Duldung ist ein (neu)bosnisches Wort“ betitelte ich 1997 mein Buch über den Bürgerkrieg in Bosnien-Herzegowina. Heute müßte ich eher „duldum“ schreiben, wie sich die Bosnier das Wort zurecht gelegt haben. Auch haben sie diesem Wort, von mittelhochdeutsch „dulten“ (Verb) oder „gidult“ (Substantiv), einen bei uns ungewöhnlichen Plural verpaßt: Kriegsflüchtlinge heirateten Deutsche, „kada su Duldunzi padali iz mode“ (als Duldungen aus der Mode kamen).

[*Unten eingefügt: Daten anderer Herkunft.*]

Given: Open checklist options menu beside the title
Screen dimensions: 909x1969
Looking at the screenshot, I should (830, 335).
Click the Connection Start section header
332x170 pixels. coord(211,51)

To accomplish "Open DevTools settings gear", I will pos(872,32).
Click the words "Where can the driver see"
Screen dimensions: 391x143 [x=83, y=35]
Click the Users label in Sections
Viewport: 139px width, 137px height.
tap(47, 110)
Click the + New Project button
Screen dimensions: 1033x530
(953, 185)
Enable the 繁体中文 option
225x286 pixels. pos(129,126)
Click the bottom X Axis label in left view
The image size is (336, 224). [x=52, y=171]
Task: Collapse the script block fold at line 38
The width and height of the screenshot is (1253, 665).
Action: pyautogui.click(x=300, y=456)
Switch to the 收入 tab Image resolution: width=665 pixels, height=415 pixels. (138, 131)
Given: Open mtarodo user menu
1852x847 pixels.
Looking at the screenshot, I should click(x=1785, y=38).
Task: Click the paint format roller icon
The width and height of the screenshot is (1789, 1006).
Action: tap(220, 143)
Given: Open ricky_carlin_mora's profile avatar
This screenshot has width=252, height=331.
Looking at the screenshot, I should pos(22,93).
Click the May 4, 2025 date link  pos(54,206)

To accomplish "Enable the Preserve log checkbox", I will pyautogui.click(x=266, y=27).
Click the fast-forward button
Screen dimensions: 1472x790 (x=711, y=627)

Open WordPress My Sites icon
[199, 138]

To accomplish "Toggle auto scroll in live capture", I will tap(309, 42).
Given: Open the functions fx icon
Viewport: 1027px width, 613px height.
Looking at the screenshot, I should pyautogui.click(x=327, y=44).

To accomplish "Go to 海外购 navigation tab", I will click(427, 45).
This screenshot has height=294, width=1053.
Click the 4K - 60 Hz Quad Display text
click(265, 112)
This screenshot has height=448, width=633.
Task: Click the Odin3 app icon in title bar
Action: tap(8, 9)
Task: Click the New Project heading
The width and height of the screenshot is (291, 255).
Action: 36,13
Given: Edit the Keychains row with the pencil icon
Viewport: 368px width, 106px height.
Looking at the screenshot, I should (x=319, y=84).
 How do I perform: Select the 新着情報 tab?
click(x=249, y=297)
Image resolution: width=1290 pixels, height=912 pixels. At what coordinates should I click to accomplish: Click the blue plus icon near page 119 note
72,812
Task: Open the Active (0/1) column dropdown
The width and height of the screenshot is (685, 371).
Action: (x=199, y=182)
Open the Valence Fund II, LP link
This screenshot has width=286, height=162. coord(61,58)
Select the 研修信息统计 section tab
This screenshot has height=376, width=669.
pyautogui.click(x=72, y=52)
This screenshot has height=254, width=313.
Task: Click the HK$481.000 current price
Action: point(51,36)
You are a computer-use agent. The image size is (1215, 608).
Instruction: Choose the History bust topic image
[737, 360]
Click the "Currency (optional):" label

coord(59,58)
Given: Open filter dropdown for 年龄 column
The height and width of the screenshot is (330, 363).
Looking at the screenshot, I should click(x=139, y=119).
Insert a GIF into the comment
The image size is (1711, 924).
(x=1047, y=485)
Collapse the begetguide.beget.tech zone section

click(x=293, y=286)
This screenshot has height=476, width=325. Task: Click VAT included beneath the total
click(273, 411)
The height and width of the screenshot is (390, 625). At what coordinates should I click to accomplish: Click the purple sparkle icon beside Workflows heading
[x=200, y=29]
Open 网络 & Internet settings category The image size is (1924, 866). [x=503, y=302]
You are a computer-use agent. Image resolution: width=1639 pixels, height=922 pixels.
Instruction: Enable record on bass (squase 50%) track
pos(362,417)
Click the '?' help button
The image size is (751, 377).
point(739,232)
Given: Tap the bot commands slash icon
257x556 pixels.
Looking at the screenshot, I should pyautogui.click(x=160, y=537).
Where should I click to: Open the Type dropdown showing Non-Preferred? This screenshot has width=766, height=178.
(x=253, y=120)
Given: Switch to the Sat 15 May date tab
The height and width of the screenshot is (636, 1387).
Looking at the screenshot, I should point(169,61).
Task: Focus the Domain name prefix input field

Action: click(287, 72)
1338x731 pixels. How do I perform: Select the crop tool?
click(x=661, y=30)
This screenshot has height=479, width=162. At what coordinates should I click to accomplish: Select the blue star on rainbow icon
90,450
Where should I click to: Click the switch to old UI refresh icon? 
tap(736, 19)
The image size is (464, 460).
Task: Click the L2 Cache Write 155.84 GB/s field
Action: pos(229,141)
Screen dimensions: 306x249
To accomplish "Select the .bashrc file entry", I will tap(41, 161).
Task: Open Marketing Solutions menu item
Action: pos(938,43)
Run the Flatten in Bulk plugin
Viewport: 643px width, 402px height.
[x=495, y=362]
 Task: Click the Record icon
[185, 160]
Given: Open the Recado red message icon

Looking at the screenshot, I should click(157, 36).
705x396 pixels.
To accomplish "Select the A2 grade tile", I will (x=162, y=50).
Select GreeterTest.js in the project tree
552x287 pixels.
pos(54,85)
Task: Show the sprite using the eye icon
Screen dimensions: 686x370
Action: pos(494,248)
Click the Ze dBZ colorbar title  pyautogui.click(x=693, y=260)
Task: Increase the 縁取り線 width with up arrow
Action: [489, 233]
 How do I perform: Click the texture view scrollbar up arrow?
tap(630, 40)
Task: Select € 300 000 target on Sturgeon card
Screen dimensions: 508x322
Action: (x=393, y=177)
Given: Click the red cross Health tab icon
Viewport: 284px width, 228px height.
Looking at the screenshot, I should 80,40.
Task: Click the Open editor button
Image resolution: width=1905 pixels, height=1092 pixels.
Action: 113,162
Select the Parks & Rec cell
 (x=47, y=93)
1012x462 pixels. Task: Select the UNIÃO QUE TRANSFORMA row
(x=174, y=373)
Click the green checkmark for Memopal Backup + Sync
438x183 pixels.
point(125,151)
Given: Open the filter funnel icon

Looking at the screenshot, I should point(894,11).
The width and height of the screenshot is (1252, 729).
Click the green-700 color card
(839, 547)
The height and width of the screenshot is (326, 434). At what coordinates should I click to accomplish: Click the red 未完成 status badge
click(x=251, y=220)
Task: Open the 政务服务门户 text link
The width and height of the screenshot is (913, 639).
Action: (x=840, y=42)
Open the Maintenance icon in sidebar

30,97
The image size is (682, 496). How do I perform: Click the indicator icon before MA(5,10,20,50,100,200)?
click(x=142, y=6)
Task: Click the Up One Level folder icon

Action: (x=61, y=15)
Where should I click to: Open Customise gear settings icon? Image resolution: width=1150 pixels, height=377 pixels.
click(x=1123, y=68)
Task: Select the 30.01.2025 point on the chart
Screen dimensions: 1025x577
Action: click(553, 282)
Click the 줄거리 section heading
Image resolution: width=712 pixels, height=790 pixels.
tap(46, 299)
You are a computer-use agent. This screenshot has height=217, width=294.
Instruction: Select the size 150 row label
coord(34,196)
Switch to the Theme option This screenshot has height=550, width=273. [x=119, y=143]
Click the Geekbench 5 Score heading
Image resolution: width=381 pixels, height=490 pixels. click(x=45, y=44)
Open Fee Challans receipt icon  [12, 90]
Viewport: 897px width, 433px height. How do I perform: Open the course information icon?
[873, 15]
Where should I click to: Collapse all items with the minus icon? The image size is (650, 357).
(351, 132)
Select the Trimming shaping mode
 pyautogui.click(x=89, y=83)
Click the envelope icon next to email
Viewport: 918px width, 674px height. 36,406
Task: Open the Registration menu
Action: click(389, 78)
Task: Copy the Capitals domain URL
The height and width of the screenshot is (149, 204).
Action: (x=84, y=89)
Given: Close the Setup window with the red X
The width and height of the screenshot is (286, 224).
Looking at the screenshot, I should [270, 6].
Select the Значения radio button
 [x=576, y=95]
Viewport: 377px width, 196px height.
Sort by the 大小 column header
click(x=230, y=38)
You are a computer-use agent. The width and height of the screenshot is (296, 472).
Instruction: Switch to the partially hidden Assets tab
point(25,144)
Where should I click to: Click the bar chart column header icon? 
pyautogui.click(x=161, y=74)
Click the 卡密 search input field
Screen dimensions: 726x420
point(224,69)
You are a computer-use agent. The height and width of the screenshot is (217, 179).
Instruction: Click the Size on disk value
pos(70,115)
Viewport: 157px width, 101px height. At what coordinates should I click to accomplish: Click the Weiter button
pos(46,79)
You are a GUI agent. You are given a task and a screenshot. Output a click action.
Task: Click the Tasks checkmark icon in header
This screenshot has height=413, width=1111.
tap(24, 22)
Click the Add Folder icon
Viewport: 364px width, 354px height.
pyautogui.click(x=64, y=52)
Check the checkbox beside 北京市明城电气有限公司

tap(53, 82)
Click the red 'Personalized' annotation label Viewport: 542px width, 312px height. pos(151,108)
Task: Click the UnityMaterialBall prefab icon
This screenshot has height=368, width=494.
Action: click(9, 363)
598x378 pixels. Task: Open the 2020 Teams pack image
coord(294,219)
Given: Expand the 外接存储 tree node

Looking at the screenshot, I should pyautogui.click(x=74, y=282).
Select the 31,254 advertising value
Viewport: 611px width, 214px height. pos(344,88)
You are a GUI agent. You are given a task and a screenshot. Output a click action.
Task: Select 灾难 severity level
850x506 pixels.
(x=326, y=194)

Gemeint ist die „Duldung“, also die laut deutschem Aufenthaltsrecht „vorübergehende Aussetzung der Abschiebung“ von Ausländern. Klingt gut, doch in der Praxis ist „duldung najgore moguci status“, der schlechteste Status überhaupt: Eine „Duldung“ schließt keine Arbeitserlaubnis ein, wird nur kurzfristig erteilt, kann jederzeit widerrufen werden etc. Im März 2007 einigte sich die Große Koalition, den rund 180000 „geduldeten“ Ausländern, die über sechs Jahre hier leben, ein Bleiberecht einzuräumen, wenn sie bis 2009 eine Arbeitsstelle nachweisen können.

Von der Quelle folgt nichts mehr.